Electrik-Shrine In An Insomnolent City

Electrik-Shrine In An Insomnolent City

Slowly climbing down the narrow stairs, we visited Electrik-Jinja (literally means ‘Electric Shinto Shrine’) located in the center of Roppongi, the massive nightlife mecca and the melting pot in Tokyo.

Happy birthday Kenji, the owner of the place. The celebrations were well underway, the underground skeleton box was jam-packed with his friends, bare wall to wall. Amongst them, the distinguished jazz bassist Christopher Thomas from St.Louis. The place itself was newborn last April.

Why “Electrik-Jinja”?

“For me, the two terms are actually synonymous. In ancient times, spirits were everywhere, and certain places were designated for the interface of this world and the sacred. Even monuments were not always necessary, it’s all about the vibration of energy. Energy is electric, something invisible, but does exist. You don’t see it, but you feel it. And we humans are also electric, right? I love to see people’s vibes generating spontaneous Jinja here.”

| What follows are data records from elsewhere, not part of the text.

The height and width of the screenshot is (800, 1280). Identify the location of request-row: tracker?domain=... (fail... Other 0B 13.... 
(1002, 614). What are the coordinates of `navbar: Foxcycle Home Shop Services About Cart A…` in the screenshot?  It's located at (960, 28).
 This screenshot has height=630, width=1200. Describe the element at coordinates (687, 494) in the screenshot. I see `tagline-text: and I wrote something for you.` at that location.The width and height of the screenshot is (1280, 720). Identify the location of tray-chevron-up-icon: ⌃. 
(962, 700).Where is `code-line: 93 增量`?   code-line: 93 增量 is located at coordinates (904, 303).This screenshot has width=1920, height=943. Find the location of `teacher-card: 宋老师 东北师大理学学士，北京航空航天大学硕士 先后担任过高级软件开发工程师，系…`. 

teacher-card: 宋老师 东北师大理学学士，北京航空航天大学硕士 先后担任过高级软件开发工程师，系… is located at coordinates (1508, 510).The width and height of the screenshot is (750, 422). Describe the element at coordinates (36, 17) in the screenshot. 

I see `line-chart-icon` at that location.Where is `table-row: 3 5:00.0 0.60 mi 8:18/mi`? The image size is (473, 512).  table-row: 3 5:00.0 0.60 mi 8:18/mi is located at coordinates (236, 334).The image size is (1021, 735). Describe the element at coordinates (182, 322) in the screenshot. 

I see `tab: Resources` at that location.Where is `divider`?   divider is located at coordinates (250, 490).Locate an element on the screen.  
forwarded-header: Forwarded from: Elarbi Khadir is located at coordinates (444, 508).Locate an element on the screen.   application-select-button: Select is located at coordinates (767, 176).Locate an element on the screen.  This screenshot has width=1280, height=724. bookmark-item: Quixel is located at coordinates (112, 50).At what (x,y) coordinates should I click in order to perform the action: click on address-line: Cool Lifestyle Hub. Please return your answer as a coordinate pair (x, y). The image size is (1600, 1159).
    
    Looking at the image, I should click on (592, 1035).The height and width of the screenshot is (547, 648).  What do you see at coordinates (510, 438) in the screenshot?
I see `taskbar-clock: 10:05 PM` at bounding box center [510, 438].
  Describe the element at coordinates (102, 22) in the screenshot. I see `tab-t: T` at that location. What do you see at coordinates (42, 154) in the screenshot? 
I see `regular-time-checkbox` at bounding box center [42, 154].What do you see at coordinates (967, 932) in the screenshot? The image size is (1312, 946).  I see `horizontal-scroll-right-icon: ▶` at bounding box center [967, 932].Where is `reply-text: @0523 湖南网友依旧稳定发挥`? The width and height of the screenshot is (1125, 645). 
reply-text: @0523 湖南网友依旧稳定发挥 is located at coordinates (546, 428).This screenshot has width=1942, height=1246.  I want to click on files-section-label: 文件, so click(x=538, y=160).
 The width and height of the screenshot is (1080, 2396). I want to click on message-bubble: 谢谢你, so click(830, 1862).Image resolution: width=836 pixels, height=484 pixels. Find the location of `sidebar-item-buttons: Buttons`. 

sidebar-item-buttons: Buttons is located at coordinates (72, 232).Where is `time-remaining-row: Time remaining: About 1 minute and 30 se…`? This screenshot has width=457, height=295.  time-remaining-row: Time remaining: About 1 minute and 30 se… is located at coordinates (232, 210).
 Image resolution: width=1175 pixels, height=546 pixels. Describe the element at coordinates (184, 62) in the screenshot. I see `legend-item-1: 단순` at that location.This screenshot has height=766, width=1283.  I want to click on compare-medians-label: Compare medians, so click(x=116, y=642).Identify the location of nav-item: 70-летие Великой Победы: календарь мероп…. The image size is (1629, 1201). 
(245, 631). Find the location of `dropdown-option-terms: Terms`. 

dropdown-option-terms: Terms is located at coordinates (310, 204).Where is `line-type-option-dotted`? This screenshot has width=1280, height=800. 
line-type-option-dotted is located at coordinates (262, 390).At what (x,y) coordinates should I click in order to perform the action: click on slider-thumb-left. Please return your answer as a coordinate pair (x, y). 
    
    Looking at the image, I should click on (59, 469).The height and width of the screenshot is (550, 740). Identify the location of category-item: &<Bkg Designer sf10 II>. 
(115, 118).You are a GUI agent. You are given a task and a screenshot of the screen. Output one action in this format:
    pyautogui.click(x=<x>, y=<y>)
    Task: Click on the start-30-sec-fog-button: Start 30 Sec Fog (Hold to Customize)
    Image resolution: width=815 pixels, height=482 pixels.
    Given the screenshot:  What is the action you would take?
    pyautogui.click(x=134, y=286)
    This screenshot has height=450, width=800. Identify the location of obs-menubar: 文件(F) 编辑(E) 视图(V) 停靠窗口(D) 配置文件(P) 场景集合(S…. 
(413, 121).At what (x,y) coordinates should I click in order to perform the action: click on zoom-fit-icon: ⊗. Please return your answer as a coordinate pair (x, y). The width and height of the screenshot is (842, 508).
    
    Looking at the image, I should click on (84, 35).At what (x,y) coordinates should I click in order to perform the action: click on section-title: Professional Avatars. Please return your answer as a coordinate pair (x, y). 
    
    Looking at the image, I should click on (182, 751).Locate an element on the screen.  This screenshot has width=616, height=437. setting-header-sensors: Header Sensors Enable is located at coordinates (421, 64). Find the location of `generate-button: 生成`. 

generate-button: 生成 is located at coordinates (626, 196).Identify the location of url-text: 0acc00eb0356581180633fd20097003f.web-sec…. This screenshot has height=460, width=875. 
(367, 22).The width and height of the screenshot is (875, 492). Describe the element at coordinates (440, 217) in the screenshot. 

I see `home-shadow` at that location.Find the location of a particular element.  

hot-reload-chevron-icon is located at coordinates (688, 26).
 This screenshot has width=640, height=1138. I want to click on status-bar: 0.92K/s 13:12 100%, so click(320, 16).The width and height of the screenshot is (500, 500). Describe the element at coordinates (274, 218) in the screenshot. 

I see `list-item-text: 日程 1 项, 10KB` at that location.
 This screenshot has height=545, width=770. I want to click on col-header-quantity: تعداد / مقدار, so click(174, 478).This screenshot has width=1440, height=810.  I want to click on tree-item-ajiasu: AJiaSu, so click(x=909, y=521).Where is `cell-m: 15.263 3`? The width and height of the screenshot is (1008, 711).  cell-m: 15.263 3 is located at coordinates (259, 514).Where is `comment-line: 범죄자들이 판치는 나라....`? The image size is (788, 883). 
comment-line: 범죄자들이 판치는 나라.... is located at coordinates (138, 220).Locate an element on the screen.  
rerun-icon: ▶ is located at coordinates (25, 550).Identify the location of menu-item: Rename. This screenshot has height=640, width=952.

Suddenly, we felt an amorphous mass of billowing vibes, which lulled us into the illusion of wriggling luminous red sea slugs in the blackness. Hung Electro-Voice 15 inches were blowing Miles Davis’ The Man With The Horn.

“Something raw, greasy, chaotic… Once Mishima said (in an essay For Young Samurai by Yukio Mishima, 1969) that ‘culture is yourself’ and ‘be more proud to be savage’, it took me long time to understand his words. Now, I believe in those things deeply rooted in one’s raw emotions based on real life, you know, something far beyond right or wrong.”

Kenji continued, “Every time when my friends come from overseas asking me where they could discover Japanese culture, I always say, go to Harajuku area, you will find those girls in odd fashion called Gothic & Lolita walking around Meiji Shrine.”

A profound embracement to let something vulgar move around in the holy ground. It was already around 7 AM when we climbed up the stairs, fresh air after the rain welcomed us with a sight of a little shrine, coincidentally named ‘Morning Sun’, just then a Shinto priest in white was entering through the concrete Torii (gateway), while three young drunk boys were playing next to it.